- Al senato la prima riunione dei capigruppo sulle leggi bipartisan da portare nelle camere. Solo Fdi dice no. Il rischio è fare nulla o spaccare la maggioranza di governo.
- l Pd ha già individuato una serie di temi, su buona parte dei quali ci sono già testi depositati nelle diverse commissioni, a Montecitorio e a palazzo Madama, ma alcuni sono molto «divisivi» per la maggioranza di governo.
- Insomma, l’oggetto della discussione rischia di essere impalpabile, nel migliore dei casi; in quello peggiore, di mettere in ulteriore difficoltà la già traballante maggioranza. Presto si replica anche alla camera.
Clima «positivo» secondo la presidente dei senatori del Pd Simona Malpezzi, ma la prima riunione dei capigruppo in Senato sulla cosiddetta “agenda Mattarella” si è limitata, per ora, a una discussione generale. Il titolo di “agenda” riferito al capo dello stato, è suggestivo ma forzato, come ha spiegato ieri la giurista Vitalba Azzollini.
In concreto si tratta di una proposta di lavoro del segretario democratico Enrico Letta rivolta all’intero parlamento per dar seguito al discorso che il presidente della Repubblica ha tenuto nel giorno del suo secondo giuramento. Il Pd ha già individuato una serie di temi, su buona parte dei quali ci sono già testi depositati nelle diverse commissioni, a Montecitorio e a palazzo Madama: dalla riforma del reddito di cittadinanza alle «autonomie locali» – leggasi autonomia differenziata – all’immigrazione (in commissione giacciono molte proposte di abolizione della legge Bossi-Fini), alla legge sui “caregiver” e quella «salvamare» sui rifiuti raccolti da navi e pescatori; a quella sull’economia circolare dei rifiuti. Ma come è facile capire, alcuni di questi temi sono molto «divisivi» per la maggioranza di governo.
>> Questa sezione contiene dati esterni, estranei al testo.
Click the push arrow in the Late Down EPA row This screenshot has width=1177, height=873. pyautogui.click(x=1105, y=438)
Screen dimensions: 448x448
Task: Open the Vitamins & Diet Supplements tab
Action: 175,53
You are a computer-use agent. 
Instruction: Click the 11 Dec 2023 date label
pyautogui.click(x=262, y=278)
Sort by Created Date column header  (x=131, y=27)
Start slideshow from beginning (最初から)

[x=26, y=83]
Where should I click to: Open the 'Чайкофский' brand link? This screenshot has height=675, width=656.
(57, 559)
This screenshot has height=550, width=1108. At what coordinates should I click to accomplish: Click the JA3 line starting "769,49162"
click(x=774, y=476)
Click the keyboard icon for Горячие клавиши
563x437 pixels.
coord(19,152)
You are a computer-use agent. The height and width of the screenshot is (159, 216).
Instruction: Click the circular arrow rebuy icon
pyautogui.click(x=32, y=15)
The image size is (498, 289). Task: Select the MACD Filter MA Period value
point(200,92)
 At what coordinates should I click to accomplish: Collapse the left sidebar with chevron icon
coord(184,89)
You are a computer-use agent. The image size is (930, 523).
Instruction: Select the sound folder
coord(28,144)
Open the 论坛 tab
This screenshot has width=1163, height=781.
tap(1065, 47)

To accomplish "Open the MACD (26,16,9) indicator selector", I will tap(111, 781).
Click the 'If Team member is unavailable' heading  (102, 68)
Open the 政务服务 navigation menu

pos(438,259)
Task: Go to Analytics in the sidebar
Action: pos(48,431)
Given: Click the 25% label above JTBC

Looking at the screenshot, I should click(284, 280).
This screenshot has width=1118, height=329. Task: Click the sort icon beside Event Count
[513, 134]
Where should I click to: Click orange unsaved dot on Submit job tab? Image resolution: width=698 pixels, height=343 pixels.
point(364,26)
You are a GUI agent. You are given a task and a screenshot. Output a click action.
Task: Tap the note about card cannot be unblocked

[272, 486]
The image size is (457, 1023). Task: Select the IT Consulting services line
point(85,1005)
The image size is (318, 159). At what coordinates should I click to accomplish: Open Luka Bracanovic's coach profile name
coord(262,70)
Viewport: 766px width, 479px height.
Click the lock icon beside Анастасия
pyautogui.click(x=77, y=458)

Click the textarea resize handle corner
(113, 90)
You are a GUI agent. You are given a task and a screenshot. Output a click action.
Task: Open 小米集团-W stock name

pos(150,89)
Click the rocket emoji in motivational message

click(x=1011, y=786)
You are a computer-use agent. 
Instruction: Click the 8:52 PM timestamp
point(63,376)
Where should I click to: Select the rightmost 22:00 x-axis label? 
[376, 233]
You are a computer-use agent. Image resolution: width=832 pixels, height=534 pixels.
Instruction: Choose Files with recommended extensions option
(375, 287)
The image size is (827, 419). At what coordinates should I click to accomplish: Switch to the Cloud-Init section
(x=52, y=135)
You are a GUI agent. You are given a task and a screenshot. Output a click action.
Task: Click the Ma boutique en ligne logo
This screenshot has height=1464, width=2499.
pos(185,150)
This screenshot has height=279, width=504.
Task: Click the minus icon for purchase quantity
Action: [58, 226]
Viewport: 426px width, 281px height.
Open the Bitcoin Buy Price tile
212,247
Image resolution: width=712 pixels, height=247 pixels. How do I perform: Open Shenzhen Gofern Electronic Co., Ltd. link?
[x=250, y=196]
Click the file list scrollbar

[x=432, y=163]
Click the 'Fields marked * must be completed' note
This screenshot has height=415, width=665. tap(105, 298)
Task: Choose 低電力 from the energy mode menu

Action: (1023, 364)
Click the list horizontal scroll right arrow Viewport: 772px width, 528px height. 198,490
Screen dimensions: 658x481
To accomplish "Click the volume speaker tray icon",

Alla riunione lo ha sottolineato il presidente dei senatori leghisti Massimiliano Romeo, che con Italia viva è tra i responsabili dell’affossamento della legge Zan contro l’omofobia, un testo su una questione squisitamente parlamentare.
Altri invece sono di competenza del governo, come la riforma del reddito di cittadinanza. Insomma, l’oggetto della discussione rischia di essere impalpabile, nel migliore dei casi. In quello peggiore, di mettere in ulteriore difficoltà la già traballante maggioranza del governo Draghi.
Riconquistare centralità
A Montecitorio il presidente Roberto Fico promette una convocazione ad hoc per definire gli strumenti parlamentari e aprire «una sessione di lavoro». Al Senato quella di ieri «è stata una prima riunione interlocutoria per provare a costruire insieme una sorta di prima bozza comune su cui iniziare a lavorare», spiega Malpezzi, «non siamo ancora entrati nel merito dei temi ma abbiamo registrato la volontà di avviare un lavoro che possa concretizzarsi nei prossimi mesi in un percorso comune che veda il parlamento protagonista nell’approvazione di una serie di provvedimenti che affrontino temi sollecitati dal presidente Mattarella».
Magari riconquistando alle camere la centralità persa negli anni della pandemia e dei provvedimenti di urgenza. Che però resta il punto sensibile della discussione: nei mesi in cui viene incardinato il secondo step dei fondi del Pnrr, il lavoro del parlamento è particolarmente intrecciato a quello del governo. E il rischio è che non diventi l’uno intralcio per l’altro.
Le possibilità del pasticcio ci sono tutte: non a caso i Cinque stelle chiedono di rendere permanente il tavolo per «abbinare l’agenda dell’esecutivo a quella del parlamento» sui «45 obiettivi per avere ulteriori 24 miliardi, ed entro dicembre gli altri 55 obiettivi per i successivi 21 miliardi». Fratelli d’Italia, dall’opposizione, è scettica sull’iniziativa e chiede di riversare tutto il pacchetto in una istituzione «neutra», ovvero «un’assemblea costituente per la modifica della seconda parte della Costituzione», da varare con legge costituzionale. Che però è un modo per dire no senza dirlo, e lanciare la palla in tribuna.